To be honest, I really didn’t pay too much attention to that figure until I started thinking about actual dough production and yields. At the time, I was starting to make bread to fulfill orders for luncheons and such. For instance, to feed a 200-person luncheon, I’d have to make 8 loaves scaled out to 1200g apiece, which mean that I needed to produce 9.6kg of dough.

The way I’d calculate how much I’d need was kind of a crapshoot. I’d start out with 5 kilos flour, then I’d apply the bakers percentages to get a weight. If we use that formula above, this would get me close to 9kg. So I’d go to 5.5kg and recalculate… It was tedious to say the least.

Thinking that there had to be a better way, I started doing some research and discovered that the total percentage in a formula is probably the most important number. This is because it is a representation of the total dough. Here’s a simple way to visualize what that means:

If you take the total percentage from the formula above, as Jeffrey Hamelman puts it in his book, “Bread,” (paraphrasing) that no matter what weight of dough we’re producing, there are 178.55 units that make up the dough. 100 of those units are flour, 76 of those units are the water, etc.

Without getting too technical about it, with that number, we can easily calculate the ingredient amounts we need for any given amount of dough we want to produce.

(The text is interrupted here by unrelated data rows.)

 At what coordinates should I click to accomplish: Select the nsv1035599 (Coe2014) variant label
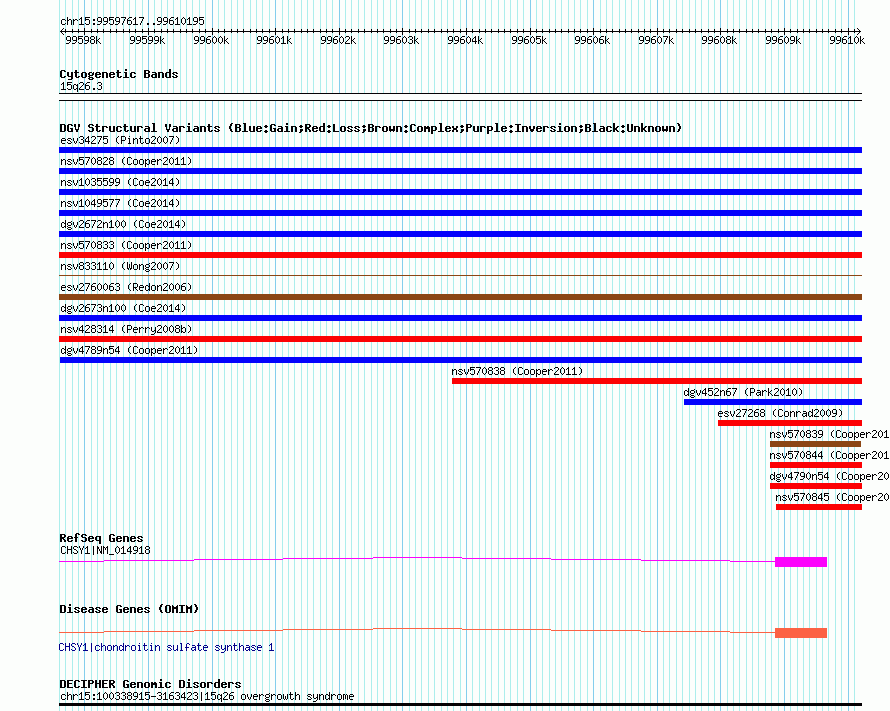click(119, 182)

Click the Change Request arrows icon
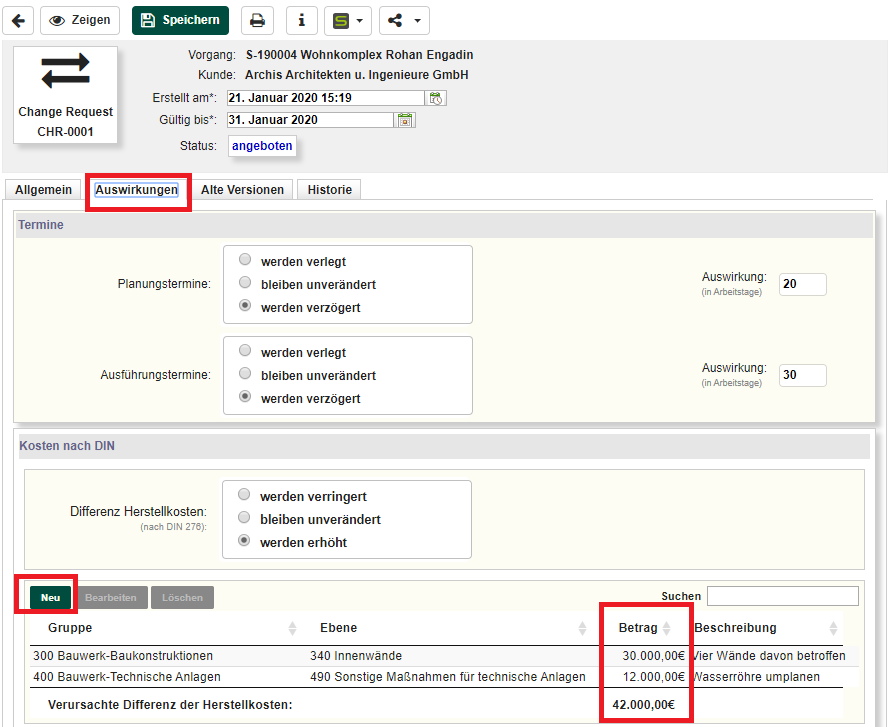pyautogui.click(x=65, y=71)
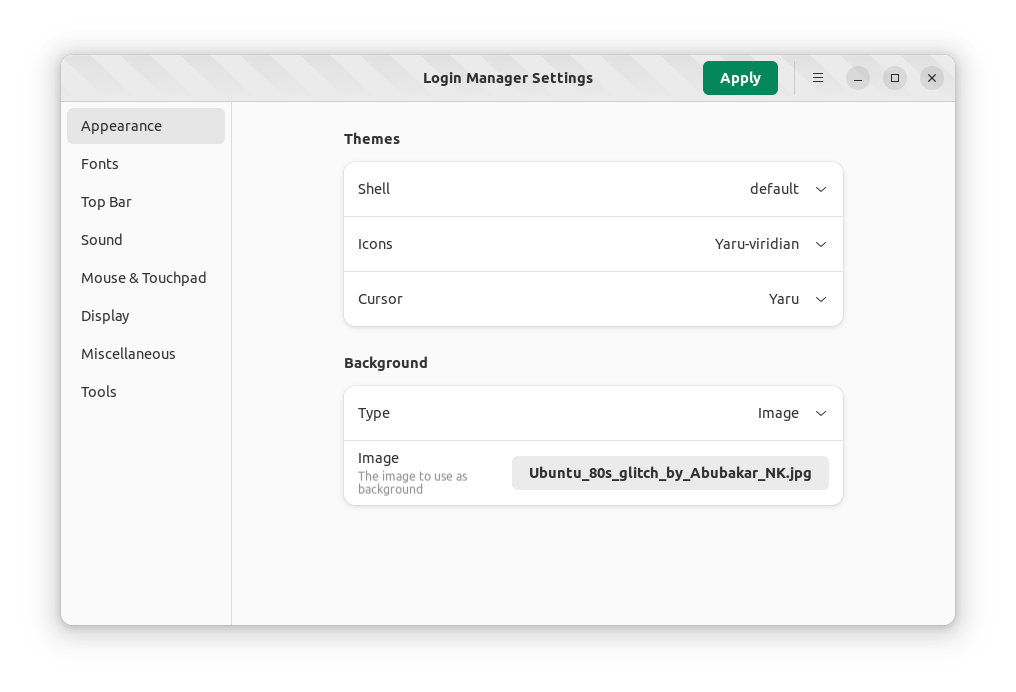
Task: Switch to the Tools page
Action: (x=99, y=392)
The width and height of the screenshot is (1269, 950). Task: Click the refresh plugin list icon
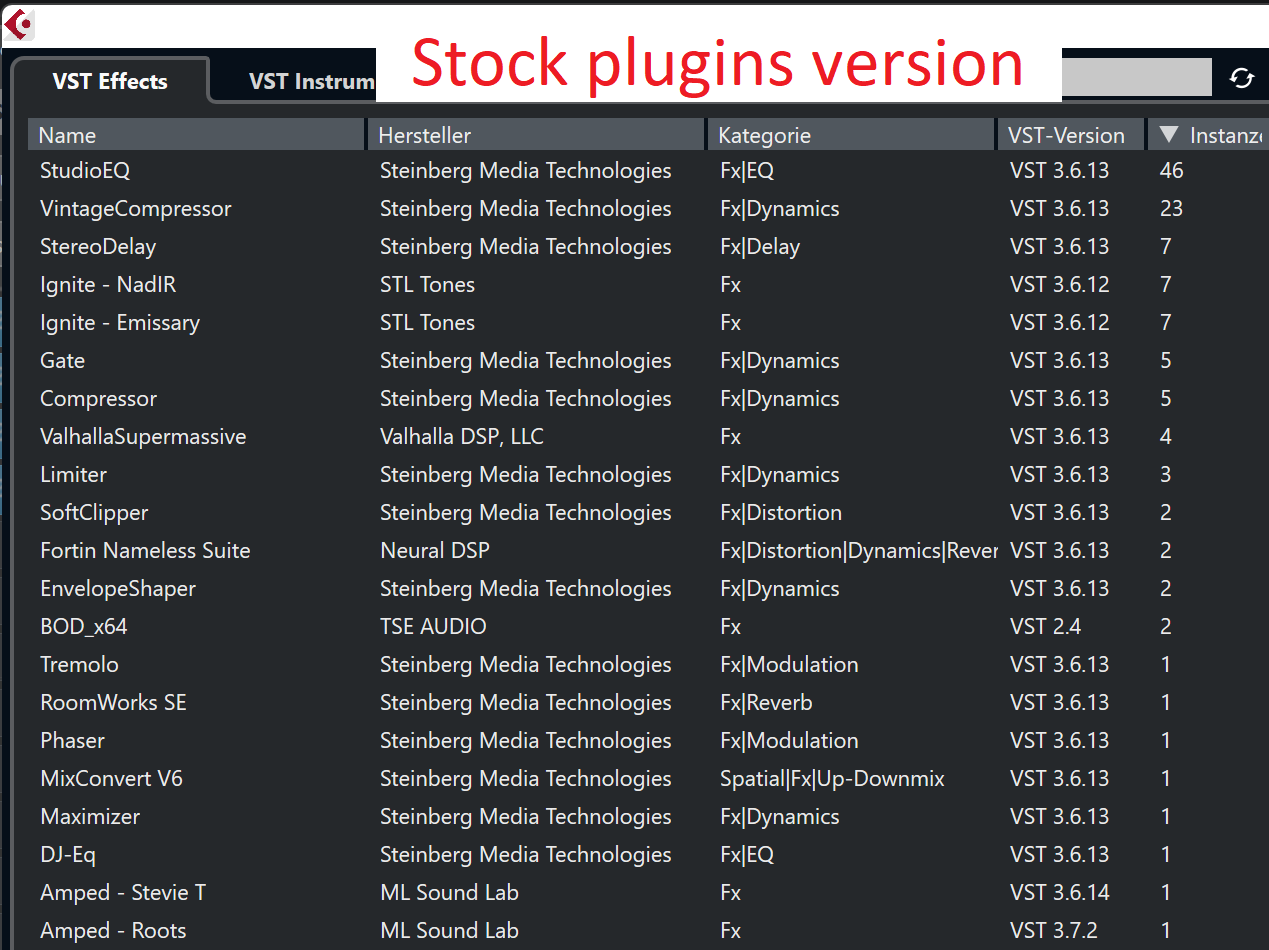[x=1242, y=78]
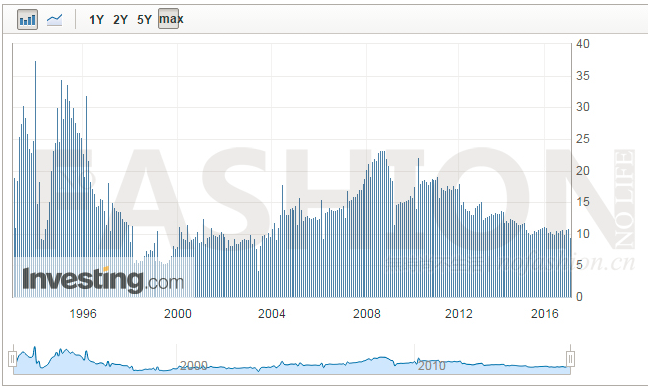Viewport: 649px width, 391px height.
Task: Click the 2004 x-axis label
Action: point(272,314)
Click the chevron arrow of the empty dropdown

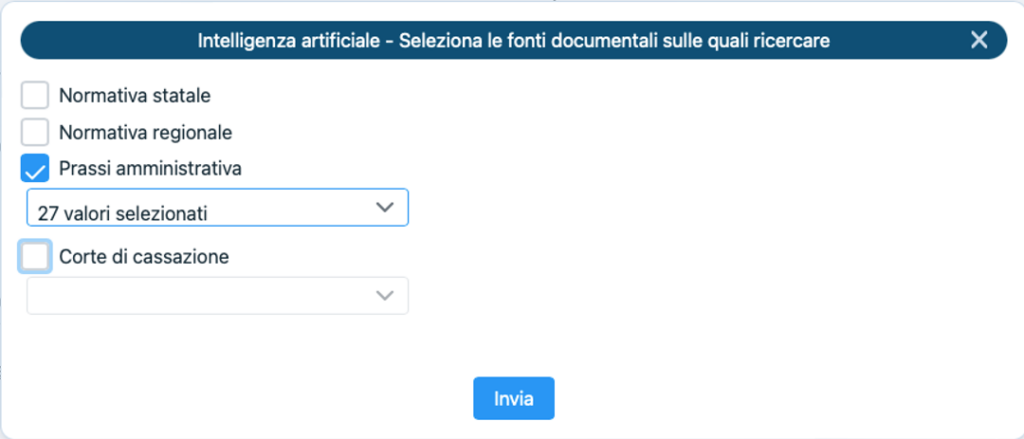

In “Bread,” Hamelman talks about the conversion factor and using it to finding the amount for each ingredient.

Conversion Factor = Target Dough Weight / Total Percentage

So if I want to create a dough that weighs 1200g, given the formula above, the conversion factor would be:

Conversion Factor = 1200 / 178.55 which would be about 6.72

Multiplying each item percentage as a whole number by the conversion factor would give me the needed weight. For example, my flour weight would be 6.72 X 100 or 672g.

I have a simpler approach which basically accomplishes the same thing, but it’s more direct as I calculate the flour directly. Instead of coming up with the conversion factor, I just divide my target dough weight by the percentage, but expressed as a regular number. In this case,

Flour Weight = 1200 / 1.7855 = 672

From there, I just multiply the formula percentage relative to the flour weight. So the water I need would be:

Water = 672 X 76% = 511

Both methods will get you to the same place, but I like to shortcut my calculations as much as possible.

Let’s calculate the amounts we’ll need:

Target Dough Weight 1200g

PercentagesAmounts
Flour100.00%672
Water76.00%511
Salt1.80%12
Yeast0.75%5
Total178.55%1200

With this method in hand, I now completely focus on how much dough I will need for a given bake, be it a single loaf or several. As long as I have an accurate formula, I will always be able to get the exact amount of ingredients I’ll need.

But that said, I usually add about a 0.5%-1% fudge factor to my total dough weight because weight will always be lost during processing, so if I need 1200 grams to make 4 X 300 gram loaves, I’ll usually calculate my dough weight to 1210 grams. You’ll have loss due to evaporation or dough sticking to tools, etc. With this fudge factor, you can be guaranteed that you’ll get the exact dough weights you’ll need for each loaf.